Be crazy: Imagine the nuttiest, wildest, most outrageous solutions you can.
Be prolific: Put quantity before quality.
Gain insights that can only be gotten through making.
Why Make Stuff.
Critical Moment
When you want to shift from high-level abstract thinking and debate to more concrete and promising solutions.
What to expect.
Think Right Responses
Right Thinkers are cloistered, proprietary, and secretive.
Why it’s hard.
Biological Forces
Synaptic connections create pre-determined paths that keep us from exploring and building on vague, ambiguous, and unformed possibilities.
Cultural Forces
Organizations separate the formation of strategy from making and doing—greatly limiting what can be known and understood about potential solutions.
What to do.
Think Wrong Responses
Build with others to discover, understand, inspire further creativity, and inform strategy.
From Idea to Action
Be collaborative: Find co-conspirators who have something unique to offer—including the people you are building for.
Be ingenious: Make clever, practical, and original use of existing resources when building your solution.
Be simple: Build just enough to answer your biggest questions—avoid overbuilding too early and be willing to share many shitty first drafts.
Discover what works without risking it all.
Why Bet Small
Critical Moment
When you are deciding why and where to invest your time and resources.
Why it’s hard.
Biological Forces
We are genetically wired for survival and to avoid risks.
Cultural Forces
Individual and organizational fear of failure is mollified by exercises like three-year strategic plans, business plans, and ROI assessments that give a (false) sense of control.
What to expect.
Think Right Responses
Right Thinkers obsess over unknowable ROI, make massive launch plans, or do nothing at all.
What to do.
Think Wrong Responses
Manage portfolio of possibilities designed to produce LFI (Learning From Investment) and reduce risk through small experiments and quick insights.
From Idea to Action
Be curious: Let discovery drive your solution.
Be experimental: Test your hypotheses and treat unexpected results as new opportunities for breakthrough solutions.
Be thrifty: Use the least amount of time and fewest resources possible to get answers to your most important questions.

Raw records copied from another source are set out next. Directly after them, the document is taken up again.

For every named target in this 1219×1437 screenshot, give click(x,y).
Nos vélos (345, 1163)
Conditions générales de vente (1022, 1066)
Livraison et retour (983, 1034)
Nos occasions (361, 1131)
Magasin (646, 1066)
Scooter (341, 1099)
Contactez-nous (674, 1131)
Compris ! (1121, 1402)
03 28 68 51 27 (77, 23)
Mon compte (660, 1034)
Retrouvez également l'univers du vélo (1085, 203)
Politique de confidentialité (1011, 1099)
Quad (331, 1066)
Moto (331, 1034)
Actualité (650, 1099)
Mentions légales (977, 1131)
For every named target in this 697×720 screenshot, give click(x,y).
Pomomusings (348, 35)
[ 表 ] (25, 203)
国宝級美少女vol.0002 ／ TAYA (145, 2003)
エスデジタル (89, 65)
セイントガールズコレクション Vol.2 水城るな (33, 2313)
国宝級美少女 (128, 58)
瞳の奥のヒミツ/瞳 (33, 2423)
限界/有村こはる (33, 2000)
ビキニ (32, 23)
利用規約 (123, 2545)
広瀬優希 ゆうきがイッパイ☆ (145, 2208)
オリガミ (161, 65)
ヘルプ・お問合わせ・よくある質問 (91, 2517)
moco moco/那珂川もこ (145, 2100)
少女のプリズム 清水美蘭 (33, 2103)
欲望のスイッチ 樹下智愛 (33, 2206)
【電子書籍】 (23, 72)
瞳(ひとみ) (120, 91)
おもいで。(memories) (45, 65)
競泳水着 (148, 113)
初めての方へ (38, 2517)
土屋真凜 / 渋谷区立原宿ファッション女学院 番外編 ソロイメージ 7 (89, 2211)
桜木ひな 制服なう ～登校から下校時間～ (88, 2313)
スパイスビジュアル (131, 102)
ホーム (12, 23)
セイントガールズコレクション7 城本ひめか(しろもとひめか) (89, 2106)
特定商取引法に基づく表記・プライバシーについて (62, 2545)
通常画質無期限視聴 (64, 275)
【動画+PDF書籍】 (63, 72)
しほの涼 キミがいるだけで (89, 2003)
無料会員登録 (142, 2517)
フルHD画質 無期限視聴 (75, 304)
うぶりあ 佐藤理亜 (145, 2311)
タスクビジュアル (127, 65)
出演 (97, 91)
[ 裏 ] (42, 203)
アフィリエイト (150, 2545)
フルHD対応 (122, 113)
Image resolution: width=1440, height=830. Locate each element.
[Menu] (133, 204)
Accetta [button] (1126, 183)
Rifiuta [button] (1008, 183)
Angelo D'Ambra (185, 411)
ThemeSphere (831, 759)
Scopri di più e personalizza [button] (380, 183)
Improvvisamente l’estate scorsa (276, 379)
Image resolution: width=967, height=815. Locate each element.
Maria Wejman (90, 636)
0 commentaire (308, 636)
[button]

Let others help improve your solutions and achieve impact sooner.
Why Move Fast.
Critical Moment
When you want to speed up the learning process so that you can move your new way of doing things into the world more quickly—and achieve greater impact sooner.
What to expect.
Think Right Responses
Right Thinkers manage their processes through metrics and confidentiality.
Why it’s hard.
Biological Forces
Procrastinate and put off decisions that carry risk and uncertainty.
Cultural Forces
Focus on beating the competition to market rather than time to insight and impact.
What to do.
Think Wrong Responses
Admit you don’t know, accept unknown futures, share insights, learning, and knowledge openly to accelerate progress.
From Idea to Action
Be open: Share broadly across your team, organization, communities, industries, regions, and nations.
Be cooperative: Seek unexpected partnerships.
Be united: Integrate learning from across your portfolio of small bets to build momentum and durability of difference- making solutions.